Abstract

Our study was undertaken to determine the correct treatment protocol for distal radius fracture with lunate anterior dislocation. From 2000 to 2007, 58 patients (36 with acute injury and 22 with old injury) with distal radius fracture with lunate anterior dislocation were enrolled in the study. Among acute injury patients, 15 were treated through manipulative reduction and plaster fixation and 21 were treated through minimal invasive poking reduction followed by Kirschner wire and plaster fixation. Among old injury patients, 8 underwent operative reduction of lunate dislocation through the palmar approach and Kirschner wire and plaster fixation, whereas 14 patients underwent operative reduction and fixation through the dorsal approach combined with reparation of the dorsal radiolunate ligament. Lidstrom wrist function scores and the morbidity of lunate necrosis and osteoarthritis were documented and evaluated. Lidstrom wrist function scores revealed that the rate of excellent and good scores was higher in acute injury patients than in old injury patients (91.7 versus 54.5%, respectively; P=0.018).

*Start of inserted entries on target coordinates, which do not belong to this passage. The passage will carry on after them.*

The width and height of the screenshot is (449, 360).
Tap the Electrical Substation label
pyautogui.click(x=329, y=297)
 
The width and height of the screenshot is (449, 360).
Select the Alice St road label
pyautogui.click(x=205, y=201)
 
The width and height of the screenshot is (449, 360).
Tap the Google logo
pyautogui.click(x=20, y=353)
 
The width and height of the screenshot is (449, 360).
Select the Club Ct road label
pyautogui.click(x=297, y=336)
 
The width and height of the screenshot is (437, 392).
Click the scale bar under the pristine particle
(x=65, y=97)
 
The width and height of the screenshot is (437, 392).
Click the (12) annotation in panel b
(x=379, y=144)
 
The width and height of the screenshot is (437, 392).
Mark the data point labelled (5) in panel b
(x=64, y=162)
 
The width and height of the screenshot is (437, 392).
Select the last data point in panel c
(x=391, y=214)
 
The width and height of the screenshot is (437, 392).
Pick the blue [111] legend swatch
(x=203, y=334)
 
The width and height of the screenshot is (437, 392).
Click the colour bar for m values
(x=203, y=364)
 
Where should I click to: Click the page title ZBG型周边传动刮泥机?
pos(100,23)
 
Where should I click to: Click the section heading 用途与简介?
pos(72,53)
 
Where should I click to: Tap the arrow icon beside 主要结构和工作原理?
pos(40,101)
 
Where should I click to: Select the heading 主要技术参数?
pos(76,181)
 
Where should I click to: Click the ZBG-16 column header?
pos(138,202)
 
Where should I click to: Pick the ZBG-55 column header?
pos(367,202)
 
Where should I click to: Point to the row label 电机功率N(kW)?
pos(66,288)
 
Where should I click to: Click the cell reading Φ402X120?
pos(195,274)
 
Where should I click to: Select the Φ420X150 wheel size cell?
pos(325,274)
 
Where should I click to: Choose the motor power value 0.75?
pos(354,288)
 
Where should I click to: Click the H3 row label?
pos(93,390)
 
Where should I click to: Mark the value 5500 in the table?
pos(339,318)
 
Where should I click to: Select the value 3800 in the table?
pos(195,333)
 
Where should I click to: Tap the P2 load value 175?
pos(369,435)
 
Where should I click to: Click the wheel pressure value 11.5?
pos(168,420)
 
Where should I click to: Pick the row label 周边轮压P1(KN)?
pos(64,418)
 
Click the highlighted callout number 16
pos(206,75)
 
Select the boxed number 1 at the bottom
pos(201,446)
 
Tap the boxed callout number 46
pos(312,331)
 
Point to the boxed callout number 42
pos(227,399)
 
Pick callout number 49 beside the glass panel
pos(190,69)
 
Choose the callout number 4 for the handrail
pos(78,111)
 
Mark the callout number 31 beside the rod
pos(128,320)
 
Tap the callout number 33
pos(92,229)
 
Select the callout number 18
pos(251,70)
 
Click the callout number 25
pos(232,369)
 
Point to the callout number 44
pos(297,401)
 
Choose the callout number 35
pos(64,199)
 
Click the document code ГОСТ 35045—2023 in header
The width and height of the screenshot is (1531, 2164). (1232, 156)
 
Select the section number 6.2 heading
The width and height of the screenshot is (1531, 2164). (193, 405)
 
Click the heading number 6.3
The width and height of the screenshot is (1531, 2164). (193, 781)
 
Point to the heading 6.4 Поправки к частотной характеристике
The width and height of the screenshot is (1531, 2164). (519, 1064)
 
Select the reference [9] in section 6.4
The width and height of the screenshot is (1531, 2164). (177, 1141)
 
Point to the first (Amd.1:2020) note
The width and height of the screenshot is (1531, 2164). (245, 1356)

The lunate necrosis rate was lower in acute injury patients than in old injury patients (0 versus 27.2%, respectively; P=0.027). For old injury patients, the lunate necrosis rate was higher in those treated with the palmar approach than in those treated with the dorsal approach (50 versus 14.3%, respectively; P=0.033). The key points for resolving distal radius fracture with lunate dislocation are prompt and precise diagnosis and treatment of lunate dislocation to prevent old lunate dislocation. We recommend that the surgical procedure is performed through the dorsal approach with reparation of the dorsal radiolunate ligament.